Git Keizu for Visual Studio Code

View your Git history as a graph, and do common Git actions directly from it

A fork of neo-git-graph by asispts, which is itself a fork of Git Graph by mhutchie, based on commit 4af8583 (May 9, 2019) — the last version released under the MIT license.

Features

• Graph View: See all your branches, tags, and uncommitted changes in one visual graph
• Commit Details: Click on a commit to see what changed, view diffs for any file
• Branch Actions: Right-click to create, checkout, delete, rename, or merge branches
• Tag Actions: Add, delete, and push tags directly from the graph
• Commit Actions: Checkout, cherry-pick, revert, or reset to any commit
• Avatar Support: Optionally fetch commit author avatars from GitHub, GitLab, or Gravatar
• Multi-Repository: Support for multiple Git repositories in one workspace
• Configurable: Customize graph colors, style, date format, and more

Improvements over neo-git-graph

Combined branch/remote labels

Local and remote branches that point to the same commit are now merged into a single pill label.

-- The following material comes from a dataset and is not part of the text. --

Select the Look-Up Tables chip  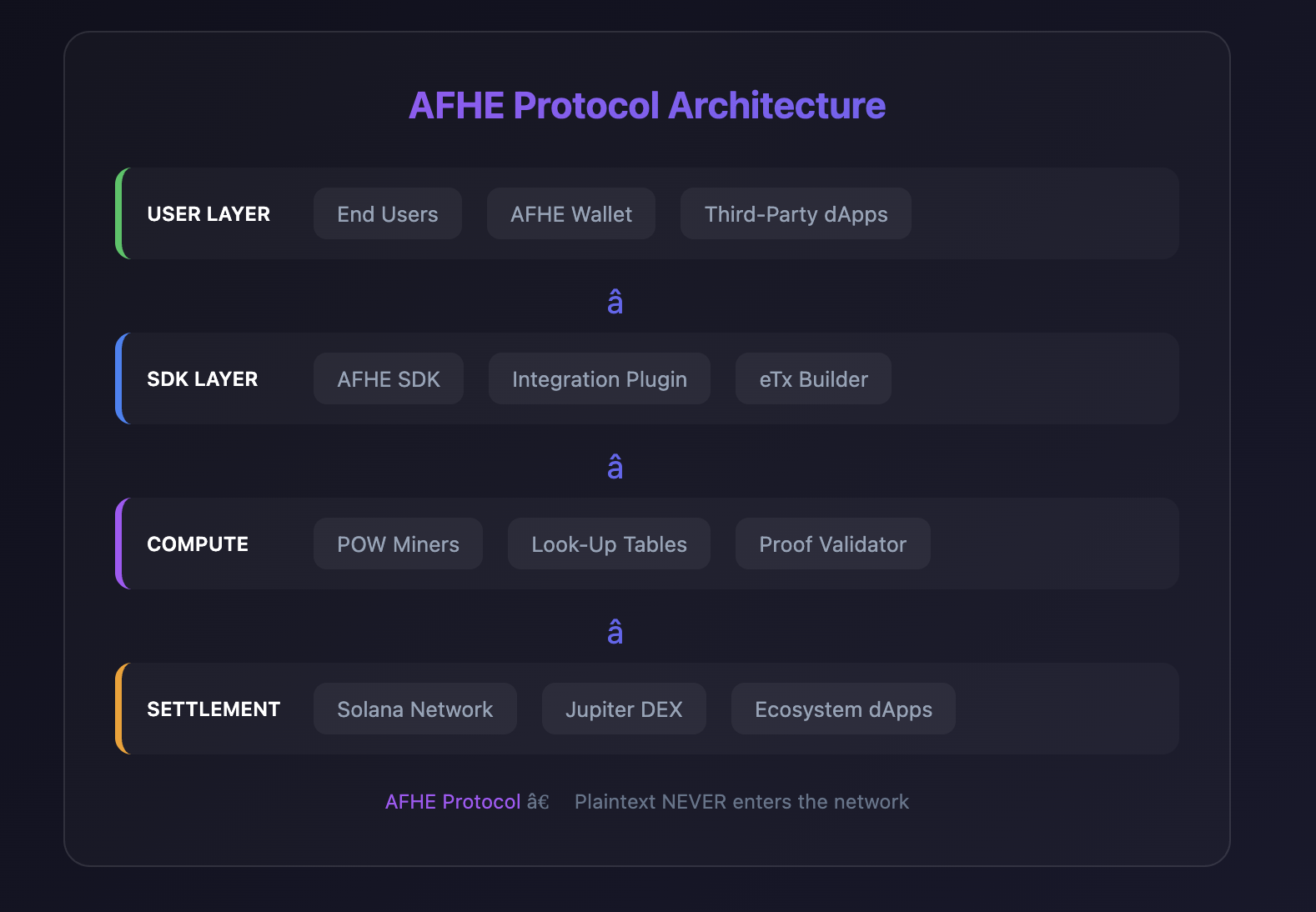[x=609, y=544]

Before: [main]  [origin/main]
After:  [main | origin]

The remote name appears in italics after a separator. Right-clicking either part of the pill opens the appropriate context menu (local branch actions or remote branch actions). Double-clicking the remote part opens the checkout dialog.

Security hardening

Git Keizu has undergone a full security audit and remediation (27 issues fixed):

• Shell injection eliminated — all git commands use child_process.spawn() exclusively; exec() has been removed entirely
• Git binary validation — the configured git.path is validated to be an absolute path pointing to a git executable, preventing arbitrary command execution via a malicious .vscode/settings.json
• Commit hash validation — every operation that accepts a commit hash validates the format before passing it to git
• Repository path validation — all messages from the webview are checked against the registered repository list, preventing commands from running against arbitrary directories
• Path traversal prevention — file path arguments are checked for .. sequences
• SSRF protection — avatar fetch requests are restricted to an allowlist of known domains (GitHub, GitLab, Gravatar)
• XSS fixes — commit parent hashes, avatar data URIs, and other dynamic values are properly HTML-escaped before insertion into the webview

Installation

Search for git-keizu in the Extensions panel.

Contributing & Support

Bug reports and feedback via GitHub Issues are welcome. This is a personal project maintained in spare time — responses and fixes are not guaranteed, but reports are appreciated.

License

MIT — see LICENSE.

Not affiliated with or endorsed by the original Git Graph or neo-git-graph projects.